The answer must consist solely of the lines from the line with "Where should I click to: Click" to the final line of the data below, reproduced exactly, pictures omitted.
(Records supplied Opens)
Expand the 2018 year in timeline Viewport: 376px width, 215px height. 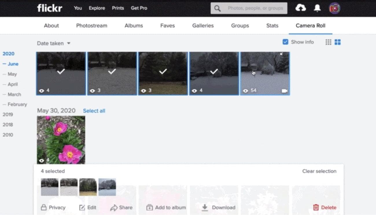[8, 124]
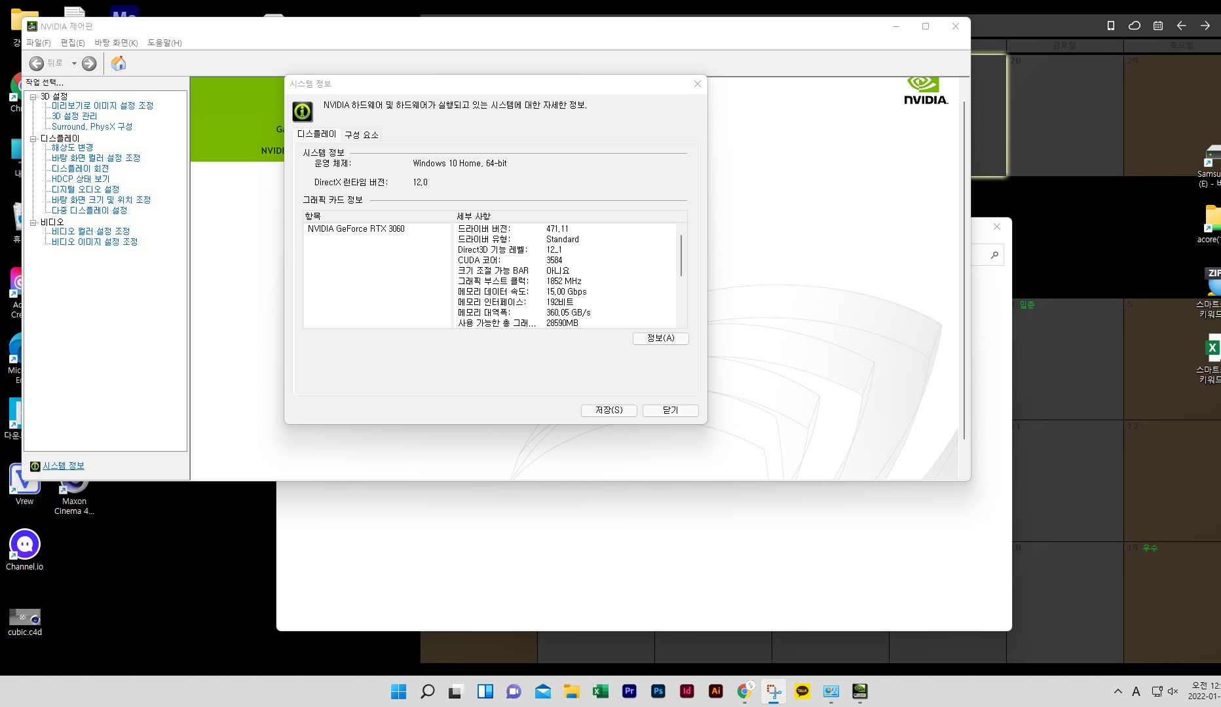Open the 시스템 정보 link

64,466
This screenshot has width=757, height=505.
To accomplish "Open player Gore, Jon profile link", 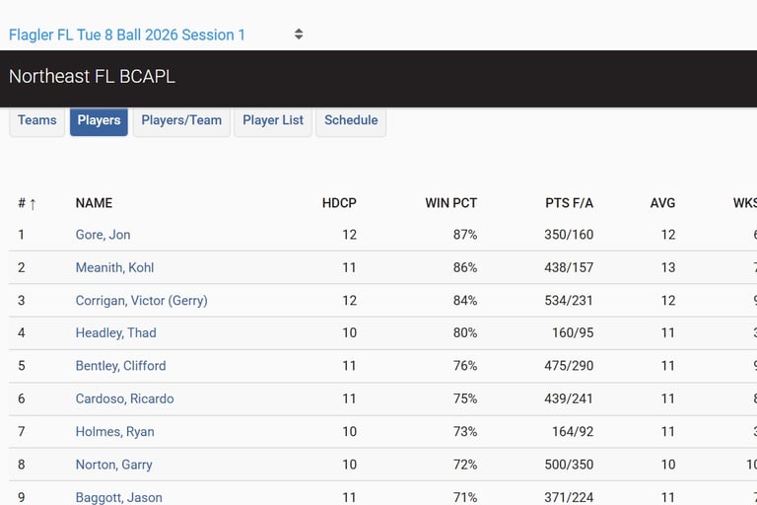I will 103,235.
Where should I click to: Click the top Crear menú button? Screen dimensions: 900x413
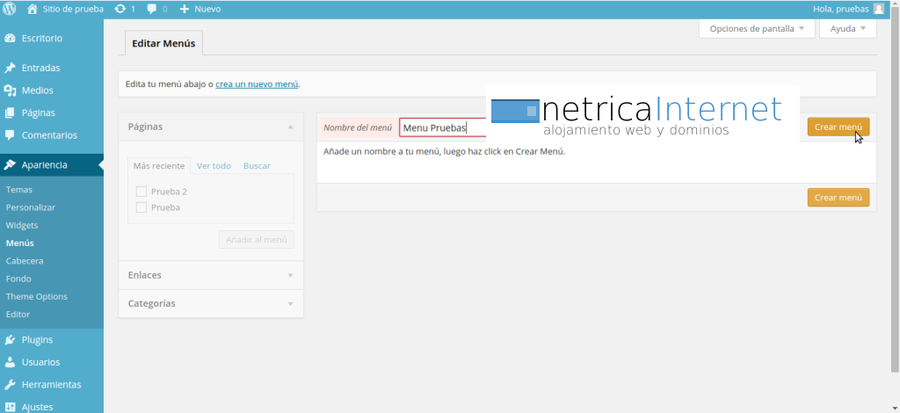tap(838, 127)
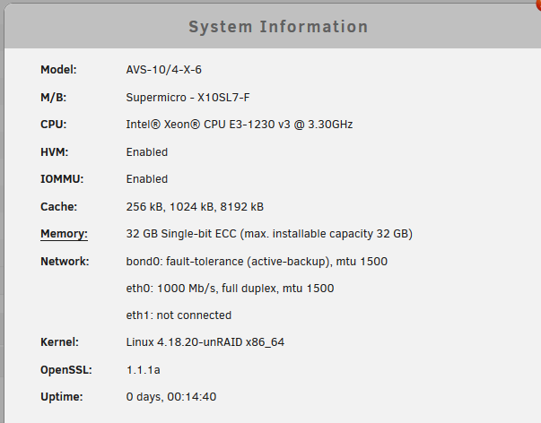
Task: Click the uptime value 0 days, 00:14:40
Action: click(171, 397)
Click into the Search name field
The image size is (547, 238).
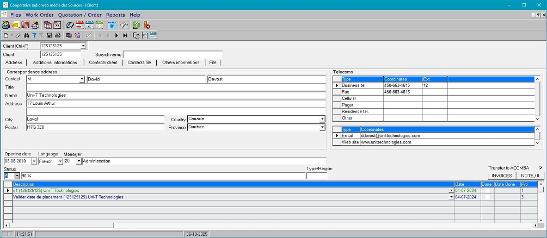click(x=173, y=54)
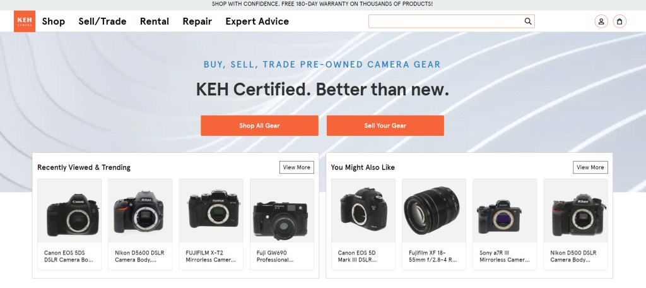Open the Sony a7R III Mirrorless thumbnail

tap(505, 211)
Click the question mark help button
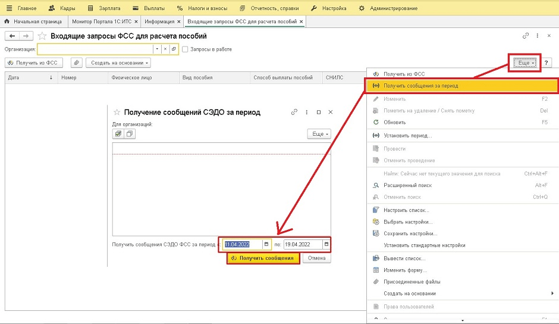559x324 pixels. 547,63
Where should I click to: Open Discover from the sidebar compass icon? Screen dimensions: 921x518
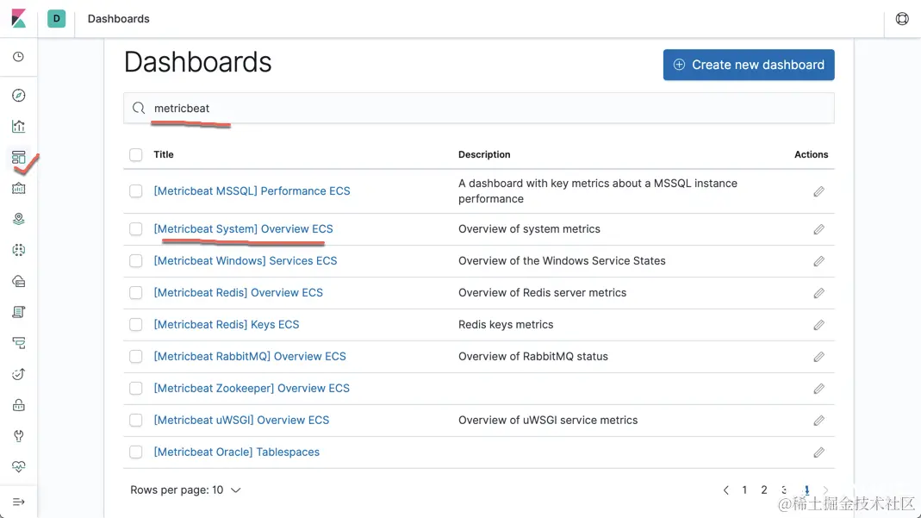pos(18,96)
(Records supplied Closes)
**Exercise response**
Where should I click to: Click the top Crear menú button? Screen dimensions: 900x413
tap(838, 127)
Task: Click the uptime value 0 days, 00:14:40
Action: click(171, 397)
Click into the Search name field
The image size is (547, 238).
click(x=173, y=54)
Open the Sony a7R III Mirrorless thumbnail

tap(505, 211)
Click the question mark help button
559x324 pixels. 547,63
Where should I click to: Open Discover from the sidebar compass icon? Screen dimensions: 921x518
pos(18,96)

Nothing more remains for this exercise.